August 27, 2010

Preparation for new Mass translation to begin in archdiocese

By Sean Gallagher

Father Patrick Beidelman was born in 1972, two years after the last major change in the texts of the Mass was introduced. Those texts were contained within the first edition of the Roman Missal promulgated after the Second Vatican Council, which allowed for the Mass to be prayed in English.

Over the course of the next 15 months, he, as archdiocesan director of liturgy, will help ministry leaders across central and southern Indiana prepare themselves for the introduction of the next major revision in the English texts of the Mass, which will begin to be used on Nov. 27, 2011.

“This [current translation] is all I’ve ever known,” said Father Beidelman. “For me personally, [preparing for the new translation] gives me a sense of how the Church continues to develop its prayer and worship over time.”

“…I recognize that the development of liturgy over time, guided and instructed by the magisterium of the Church, has helped maintain the continuity of the Church’s prayer over all the centuries since the time of Christ. Especially since Vatican II, the development of our ritual of prayer has sought to foster the proper celebration of the Mass while at the same time fostering the full, active and conscious participation of all the faithful.”

Included among the ministry leaders that Father Beidelman and other archdiocesan Office of Worship staff members will meet with over the next 15 months are: priests, deacons, deacon candidates, parish life coordinators and other lay parish staff members and those involved in liturgical and music ministry.

Video presentations on the new translation of the Mass, to be posted on the archdiocese’s Web site, will be geared for teachers, catechists and those who minister to youths and young adults.

“My hope, as we work with those in leadership in our parish and school communities in the archdiocese,” Father Beidelman said, “is that they themselves will learn this new translation and come to a deeper understanding of the meaning of our worship of God in the Mass.”

After training various groups of ministry leaders across the archdiocese, Father Beidelman foresees that they will then have the resources to prepare people in their parishes and schools for the new translation “in a positive and hope-filled way so that, when we make this transition, it’s not one of either confusion or fear or negativity, but one, rather, that leads us to a deeper unity as a Church with God and with one another, and that calls us into deeper faithfulness.”
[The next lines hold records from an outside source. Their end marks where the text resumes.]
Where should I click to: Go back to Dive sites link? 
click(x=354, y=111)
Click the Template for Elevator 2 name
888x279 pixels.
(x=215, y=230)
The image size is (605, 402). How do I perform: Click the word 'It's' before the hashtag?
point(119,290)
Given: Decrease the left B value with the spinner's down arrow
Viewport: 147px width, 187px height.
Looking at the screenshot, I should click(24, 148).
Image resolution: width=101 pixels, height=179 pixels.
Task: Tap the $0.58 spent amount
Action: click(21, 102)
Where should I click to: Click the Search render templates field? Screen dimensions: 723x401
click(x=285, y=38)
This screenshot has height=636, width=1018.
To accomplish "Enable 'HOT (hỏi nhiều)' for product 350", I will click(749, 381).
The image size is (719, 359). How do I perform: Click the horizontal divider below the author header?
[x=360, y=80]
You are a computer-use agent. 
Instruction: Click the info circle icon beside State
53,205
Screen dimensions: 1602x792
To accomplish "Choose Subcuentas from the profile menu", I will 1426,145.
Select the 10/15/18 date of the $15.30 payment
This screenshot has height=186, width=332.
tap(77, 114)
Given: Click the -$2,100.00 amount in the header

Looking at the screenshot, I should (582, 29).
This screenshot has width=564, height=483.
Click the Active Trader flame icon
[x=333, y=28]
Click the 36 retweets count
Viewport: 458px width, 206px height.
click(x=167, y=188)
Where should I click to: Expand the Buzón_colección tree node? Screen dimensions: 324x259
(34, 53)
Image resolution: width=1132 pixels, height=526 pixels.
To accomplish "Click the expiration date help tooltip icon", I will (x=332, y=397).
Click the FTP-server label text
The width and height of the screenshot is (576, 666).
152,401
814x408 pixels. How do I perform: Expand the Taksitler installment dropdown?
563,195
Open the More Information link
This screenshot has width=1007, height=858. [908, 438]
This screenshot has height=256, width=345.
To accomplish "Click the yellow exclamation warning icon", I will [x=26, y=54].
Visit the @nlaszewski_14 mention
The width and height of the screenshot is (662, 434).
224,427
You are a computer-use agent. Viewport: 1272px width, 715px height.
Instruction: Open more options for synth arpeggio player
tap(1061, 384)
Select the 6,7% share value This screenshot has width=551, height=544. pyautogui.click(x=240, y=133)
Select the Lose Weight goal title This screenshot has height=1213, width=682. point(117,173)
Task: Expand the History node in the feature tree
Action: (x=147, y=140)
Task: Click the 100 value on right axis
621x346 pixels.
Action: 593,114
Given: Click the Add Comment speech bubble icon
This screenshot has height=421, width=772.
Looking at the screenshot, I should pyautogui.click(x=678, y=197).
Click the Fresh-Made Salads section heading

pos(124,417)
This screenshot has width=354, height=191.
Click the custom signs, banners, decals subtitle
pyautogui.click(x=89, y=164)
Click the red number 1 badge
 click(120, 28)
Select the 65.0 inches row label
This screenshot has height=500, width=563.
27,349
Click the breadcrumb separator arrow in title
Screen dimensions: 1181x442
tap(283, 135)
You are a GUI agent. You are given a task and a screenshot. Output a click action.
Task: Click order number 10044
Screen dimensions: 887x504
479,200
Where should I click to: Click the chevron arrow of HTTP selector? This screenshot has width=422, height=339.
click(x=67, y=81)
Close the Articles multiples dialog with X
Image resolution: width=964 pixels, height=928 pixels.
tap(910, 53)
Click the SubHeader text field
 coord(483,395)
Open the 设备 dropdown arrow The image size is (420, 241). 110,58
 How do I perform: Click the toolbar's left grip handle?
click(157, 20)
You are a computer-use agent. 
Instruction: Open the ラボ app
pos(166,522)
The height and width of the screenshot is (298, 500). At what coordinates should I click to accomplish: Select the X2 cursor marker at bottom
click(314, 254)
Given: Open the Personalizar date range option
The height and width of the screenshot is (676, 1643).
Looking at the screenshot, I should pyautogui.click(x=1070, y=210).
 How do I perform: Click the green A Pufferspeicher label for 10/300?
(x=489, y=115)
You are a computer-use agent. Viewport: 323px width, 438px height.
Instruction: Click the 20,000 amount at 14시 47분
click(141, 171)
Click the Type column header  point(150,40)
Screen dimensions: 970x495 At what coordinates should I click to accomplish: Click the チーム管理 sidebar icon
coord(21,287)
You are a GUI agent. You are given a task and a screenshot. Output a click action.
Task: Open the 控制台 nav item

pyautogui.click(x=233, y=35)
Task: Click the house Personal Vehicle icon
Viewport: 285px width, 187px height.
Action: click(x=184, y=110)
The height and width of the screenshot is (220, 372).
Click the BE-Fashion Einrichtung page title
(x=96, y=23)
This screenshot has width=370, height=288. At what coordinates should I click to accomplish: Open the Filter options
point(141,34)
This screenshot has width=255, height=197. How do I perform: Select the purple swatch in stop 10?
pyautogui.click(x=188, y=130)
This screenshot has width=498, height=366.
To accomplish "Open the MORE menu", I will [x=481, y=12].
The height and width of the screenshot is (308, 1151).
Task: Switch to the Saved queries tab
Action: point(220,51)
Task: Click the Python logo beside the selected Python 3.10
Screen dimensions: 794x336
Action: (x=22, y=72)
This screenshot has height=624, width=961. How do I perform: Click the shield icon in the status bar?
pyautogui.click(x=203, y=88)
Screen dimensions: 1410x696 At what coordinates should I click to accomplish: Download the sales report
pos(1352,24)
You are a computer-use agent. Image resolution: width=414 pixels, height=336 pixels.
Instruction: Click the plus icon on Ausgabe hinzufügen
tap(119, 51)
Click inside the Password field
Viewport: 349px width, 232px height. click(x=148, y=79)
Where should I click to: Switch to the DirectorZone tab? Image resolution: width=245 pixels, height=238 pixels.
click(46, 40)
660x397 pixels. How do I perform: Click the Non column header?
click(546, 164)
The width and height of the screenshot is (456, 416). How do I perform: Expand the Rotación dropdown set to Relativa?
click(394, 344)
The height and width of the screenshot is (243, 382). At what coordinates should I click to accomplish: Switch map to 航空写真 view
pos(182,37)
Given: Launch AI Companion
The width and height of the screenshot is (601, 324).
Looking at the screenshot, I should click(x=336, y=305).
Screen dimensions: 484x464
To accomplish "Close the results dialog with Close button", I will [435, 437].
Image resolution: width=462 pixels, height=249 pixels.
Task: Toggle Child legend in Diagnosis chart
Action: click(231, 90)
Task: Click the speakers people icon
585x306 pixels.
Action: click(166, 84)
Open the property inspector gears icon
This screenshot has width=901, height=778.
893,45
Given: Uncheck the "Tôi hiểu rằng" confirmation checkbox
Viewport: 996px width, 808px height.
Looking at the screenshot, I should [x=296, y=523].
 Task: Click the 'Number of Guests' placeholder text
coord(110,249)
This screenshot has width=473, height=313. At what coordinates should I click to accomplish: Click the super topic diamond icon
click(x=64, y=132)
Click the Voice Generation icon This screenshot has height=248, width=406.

In addition to not even being born when the last major development of the prayer texts of the Mass and its English translation were introduced, Father Beidelman had only been a priest for two years when the third edition of the Roman Missal was approved by the Vatican, the act that began the process for the new translation of the Mass that will begin to be used 15 months from now.

He said that he couldn’t have imagined 10 years ago that he would now be leading the effort across the archdiocese to prepare for the new translation.

“That wasn’t on my radar,” he said with a laugh. “I have to say, though, that there is some excitement within me in being a part of bringing this to our local Church. I have great hope that this will enrich our experience of the liturgy.”